Received: February 04, 2021; Published: April 27, 2021

Abstract

Background: Excessive drooling is common and problematic issue faced by Parkinson’s disease (PD) patients and their caregivers. Drooling can cause both physical and psychosocial disability. Recent studies of Botulinum toxin type-A (BoNT-A) in PD-related drooling have shown favorable results with minimal side effects.

Aim: To evaluate the safety and efficacy of botulinum toxin injections into salivary glands in decreasing PD-related drooling.
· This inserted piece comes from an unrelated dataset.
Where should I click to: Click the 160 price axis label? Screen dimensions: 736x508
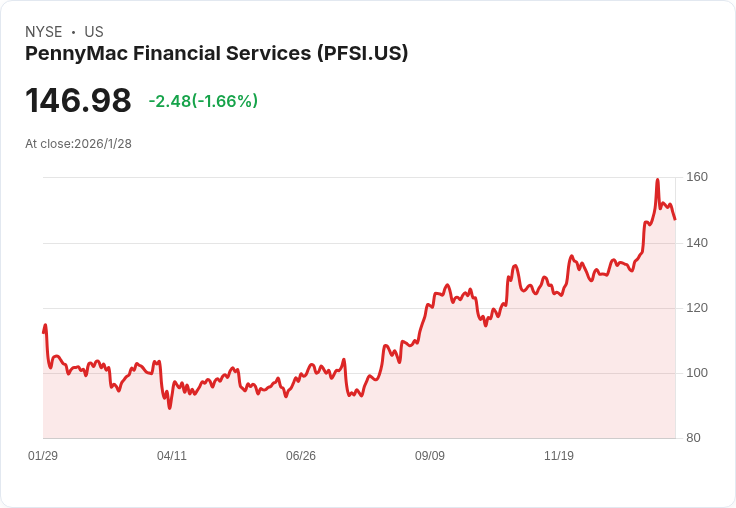697,177
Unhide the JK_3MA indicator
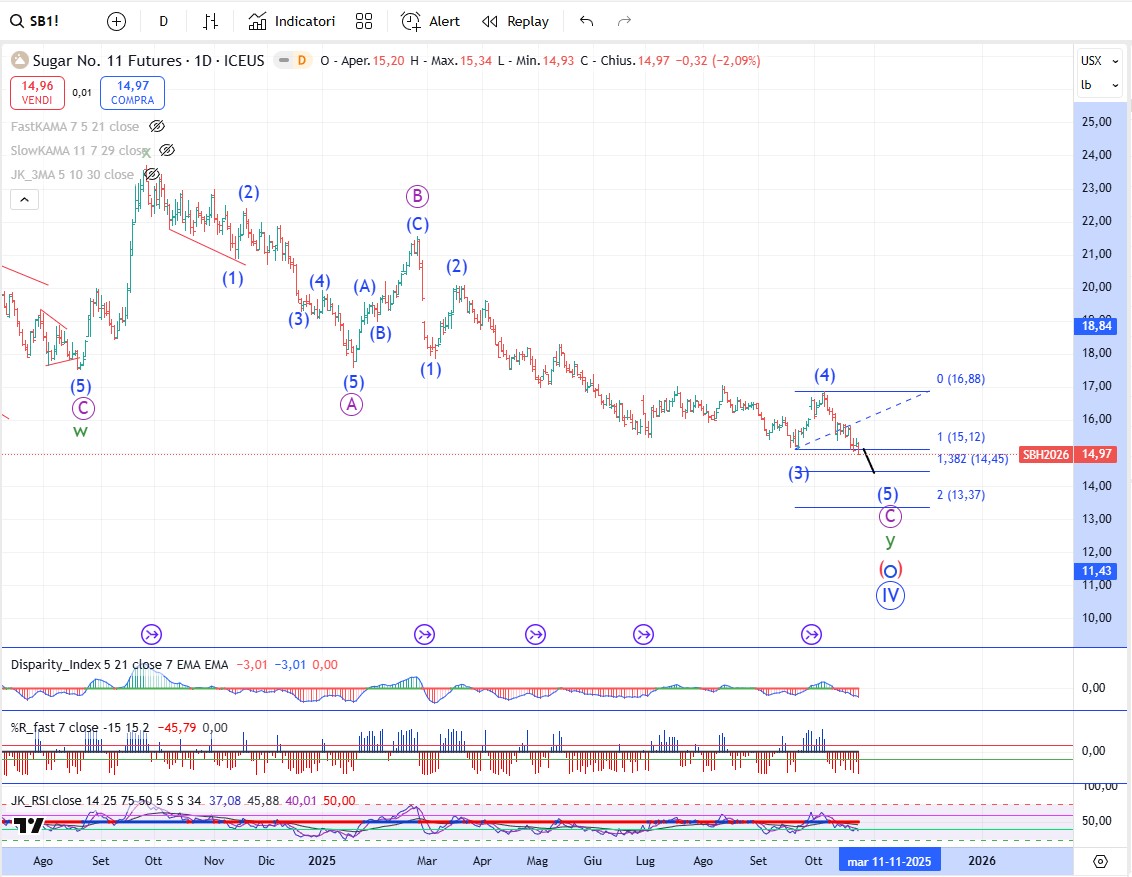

Study Design: Prospective case series.

Methodology: A total of ten male patients of PD with excessive drooling, attending Movement disorder clinic with mean age of 71.6 ± 4.5 years (range 64 - 80 years), mean duration of PD of 7.5 years and duration of drooling of 6 months to 2 years were included in the study. Patients were given botulinum toxin injections in both parotids and/or submandibular glands. The frequency and severity of saliva secretion was assessed at baseline and then weekly for one month and subsequently every month.

Results: All patients treated with BoNT-A reported significant subjective improvement following treatment in both frequency and severity of drooling. All patients received injections in both parotids and in addition four received in submandibular glands. The mean BoNT-A dose in each parotid was 18.5 ± 6.3U and 10U in each submandibular gland. Onset of effect occurred after mean duration of 12.5 ± 1.9 days. The average duration of benefit was 5.7 ± 1.0 months. None of the patients had clinical adverse reactions.

Conclusion: This case series reaffirms that repeated BoNT-A injection into parotid and submandibular glands is safe and effective treatment in controlling PD-related drooling.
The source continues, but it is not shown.